Animal and plant health

Biosecurity at the border

This call for evidence will examine animal and plant biosecurity measures for personal and commercial imports to the UK. The Committee will examine both the stringency of biosecurity controls as well as their impact on international trade.

The Committee is seeking evidence regarding the efficacy of biosecurity measures and what – if any – immediate improvements can be made to personal and commercial import controls in advance, or in the absence, of a sanitary and phytosanitary (SPS) or veterinary agreement with the EU.

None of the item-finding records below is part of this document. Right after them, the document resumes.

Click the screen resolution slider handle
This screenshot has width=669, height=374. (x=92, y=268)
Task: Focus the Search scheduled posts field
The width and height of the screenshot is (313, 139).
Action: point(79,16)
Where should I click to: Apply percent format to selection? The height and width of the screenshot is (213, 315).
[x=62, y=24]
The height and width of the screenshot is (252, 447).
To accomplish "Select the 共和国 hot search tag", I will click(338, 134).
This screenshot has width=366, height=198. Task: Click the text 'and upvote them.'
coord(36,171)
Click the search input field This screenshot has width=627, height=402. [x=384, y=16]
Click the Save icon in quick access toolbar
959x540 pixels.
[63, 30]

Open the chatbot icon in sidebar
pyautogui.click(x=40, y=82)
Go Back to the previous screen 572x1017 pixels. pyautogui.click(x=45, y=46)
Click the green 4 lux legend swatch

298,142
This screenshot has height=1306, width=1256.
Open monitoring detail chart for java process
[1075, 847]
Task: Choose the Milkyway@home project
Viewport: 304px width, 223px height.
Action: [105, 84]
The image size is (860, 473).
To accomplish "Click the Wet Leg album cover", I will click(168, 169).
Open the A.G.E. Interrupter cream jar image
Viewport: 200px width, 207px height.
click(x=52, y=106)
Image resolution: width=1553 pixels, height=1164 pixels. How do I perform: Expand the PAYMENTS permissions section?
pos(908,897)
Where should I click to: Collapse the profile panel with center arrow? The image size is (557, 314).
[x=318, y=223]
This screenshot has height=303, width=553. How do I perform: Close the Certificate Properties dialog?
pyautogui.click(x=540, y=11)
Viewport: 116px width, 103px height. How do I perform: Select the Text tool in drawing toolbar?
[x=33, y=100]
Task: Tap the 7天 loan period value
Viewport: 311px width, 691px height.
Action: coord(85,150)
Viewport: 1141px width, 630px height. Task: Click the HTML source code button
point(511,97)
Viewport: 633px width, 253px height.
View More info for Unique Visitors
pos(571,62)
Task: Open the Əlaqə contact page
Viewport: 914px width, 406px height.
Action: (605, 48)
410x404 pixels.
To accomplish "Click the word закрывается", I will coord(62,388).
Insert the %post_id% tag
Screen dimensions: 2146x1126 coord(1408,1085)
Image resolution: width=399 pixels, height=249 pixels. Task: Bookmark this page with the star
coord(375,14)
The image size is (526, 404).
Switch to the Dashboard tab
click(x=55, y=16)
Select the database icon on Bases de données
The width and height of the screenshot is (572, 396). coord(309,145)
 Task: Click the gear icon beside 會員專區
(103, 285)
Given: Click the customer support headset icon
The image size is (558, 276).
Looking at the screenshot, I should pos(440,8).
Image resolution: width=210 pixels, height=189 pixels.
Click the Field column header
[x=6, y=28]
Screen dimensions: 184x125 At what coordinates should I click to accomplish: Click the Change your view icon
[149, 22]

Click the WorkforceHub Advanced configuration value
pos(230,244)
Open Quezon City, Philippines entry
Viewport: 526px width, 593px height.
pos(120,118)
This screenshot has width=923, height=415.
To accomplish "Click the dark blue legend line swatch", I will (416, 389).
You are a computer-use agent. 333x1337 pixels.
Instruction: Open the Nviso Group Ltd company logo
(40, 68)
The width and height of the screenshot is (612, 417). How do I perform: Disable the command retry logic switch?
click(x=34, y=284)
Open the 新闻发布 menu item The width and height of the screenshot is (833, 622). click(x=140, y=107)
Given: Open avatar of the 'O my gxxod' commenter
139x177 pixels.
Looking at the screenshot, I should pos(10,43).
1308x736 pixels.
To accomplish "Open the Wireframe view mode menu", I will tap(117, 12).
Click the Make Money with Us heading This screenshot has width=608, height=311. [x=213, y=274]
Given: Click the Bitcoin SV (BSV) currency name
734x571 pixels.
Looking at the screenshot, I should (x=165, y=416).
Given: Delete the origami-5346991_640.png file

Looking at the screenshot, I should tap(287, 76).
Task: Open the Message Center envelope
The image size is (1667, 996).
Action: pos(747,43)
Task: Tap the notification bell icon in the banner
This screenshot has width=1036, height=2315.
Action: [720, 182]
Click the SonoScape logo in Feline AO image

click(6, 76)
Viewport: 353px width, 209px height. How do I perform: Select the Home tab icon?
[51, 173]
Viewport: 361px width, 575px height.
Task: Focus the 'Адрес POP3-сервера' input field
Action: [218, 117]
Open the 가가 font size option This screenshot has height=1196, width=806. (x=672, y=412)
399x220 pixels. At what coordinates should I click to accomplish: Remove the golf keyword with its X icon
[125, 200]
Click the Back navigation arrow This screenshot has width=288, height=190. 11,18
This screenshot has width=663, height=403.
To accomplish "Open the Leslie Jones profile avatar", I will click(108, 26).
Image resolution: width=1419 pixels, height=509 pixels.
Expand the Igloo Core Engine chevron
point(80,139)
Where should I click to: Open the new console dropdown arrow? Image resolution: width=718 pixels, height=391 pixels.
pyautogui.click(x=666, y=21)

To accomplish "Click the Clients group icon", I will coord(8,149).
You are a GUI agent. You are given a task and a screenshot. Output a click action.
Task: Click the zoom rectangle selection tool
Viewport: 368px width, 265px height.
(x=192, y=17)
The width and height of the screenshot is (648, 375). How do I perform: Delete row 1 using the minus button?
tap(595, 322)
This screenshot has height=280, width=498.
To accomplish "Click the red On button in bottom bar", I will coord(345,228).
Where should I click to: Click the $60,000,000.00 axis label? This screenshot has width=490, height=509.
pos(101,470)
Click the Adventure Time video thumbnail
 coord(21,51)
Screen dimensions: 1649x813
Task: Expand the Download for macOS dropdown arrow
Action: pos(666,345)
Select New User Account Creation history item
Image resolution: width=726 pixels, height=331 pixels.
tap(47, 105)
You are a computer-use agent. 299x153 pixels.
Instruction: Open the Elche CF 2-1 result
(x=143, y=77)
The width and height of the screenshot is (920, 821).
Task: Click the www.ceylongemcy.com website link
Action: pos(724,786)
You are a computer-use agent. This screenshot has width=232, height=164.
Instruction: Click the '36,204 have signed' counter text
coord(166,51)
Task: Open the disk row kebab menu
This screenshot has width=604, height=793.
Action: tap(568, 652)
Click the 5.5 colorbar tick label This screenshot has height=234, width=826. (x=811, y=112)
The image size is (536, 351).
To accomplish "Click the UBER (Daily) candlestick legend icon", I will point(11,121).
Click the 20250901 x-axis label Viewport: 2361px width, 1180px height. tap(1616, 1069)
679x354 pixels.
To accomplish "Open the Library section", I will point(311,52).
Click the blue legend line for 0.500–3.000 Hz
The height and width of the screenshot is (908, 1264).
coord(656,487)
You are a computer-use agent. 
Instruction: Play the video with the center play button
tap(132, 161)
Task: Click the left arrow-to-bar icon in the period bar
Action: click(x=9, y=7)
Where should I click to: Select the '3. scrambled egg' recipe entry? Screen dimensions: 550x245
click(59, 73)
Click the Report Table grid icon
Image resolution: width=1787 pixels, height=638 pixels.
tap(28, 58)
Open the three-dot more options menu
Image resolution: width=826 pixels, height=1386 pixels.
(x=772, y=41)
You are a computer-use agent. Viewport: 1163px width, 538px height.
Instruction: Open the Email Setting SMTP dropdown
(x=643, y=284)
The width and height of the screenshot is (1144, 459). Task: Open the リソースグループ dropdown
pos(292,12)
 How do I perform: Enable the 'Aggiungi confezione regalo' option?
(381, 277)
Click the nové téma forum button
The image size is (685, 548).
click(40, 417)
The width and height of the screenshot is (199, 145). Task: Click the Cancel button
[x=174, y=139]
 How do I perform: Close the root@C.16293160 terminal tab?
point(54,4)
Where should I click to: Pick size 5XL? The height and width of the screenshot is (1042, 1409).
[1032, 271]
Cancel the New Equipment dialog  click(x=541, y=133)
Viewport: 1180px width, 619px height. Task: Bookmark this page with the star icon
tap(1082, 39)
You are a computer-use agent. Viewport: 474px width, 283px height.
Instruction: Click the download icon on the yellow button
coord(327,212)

Written evidence is invited in response to any or all of the following:

  • the adequacy of personal import controls on animals, plants and their products and the enforcement of controls;
  • the adequacy of SPS controls on commercial imports, their enforcement, and the impact on businesses;
  • the performance of Defra and its agencies (such as the APHA) in delivering the Border Target Operating Model and communicating and engaging with stakeholders;
  • how any concerns detailed in your submission may be remedied (in advance, or in the absence, of an SPS agreement with the EU).

 

The deadline for submissions is 23:59 on Wednesday 29 January 2025

 

Important information about making a submission

Written evidence must address the terms of reference as set out above, but please note that submissions do not have to address every point. Guidance on giving evidence to a select committee of the House of Commons is available on the website.

In line with the general practice of select committees the Environment, Food and Rural Affairs Committee is not able to take up individual cases. If you would like political support or advice you may wish to contact your local Member of Parliament.

The Committee will decide whether to accept each submission. If your submission is accepted by the Committee, it will usually be published online. It will then be available permanently for anyone to view. It can’t be changed or removed. If you have included your name or any personal information in your submission, that will normally be published too. Please consider how much personal information you want or need to share. If you include personal information about other people in your submission, the Committee may decide not to publish it. Your contact details will never be published.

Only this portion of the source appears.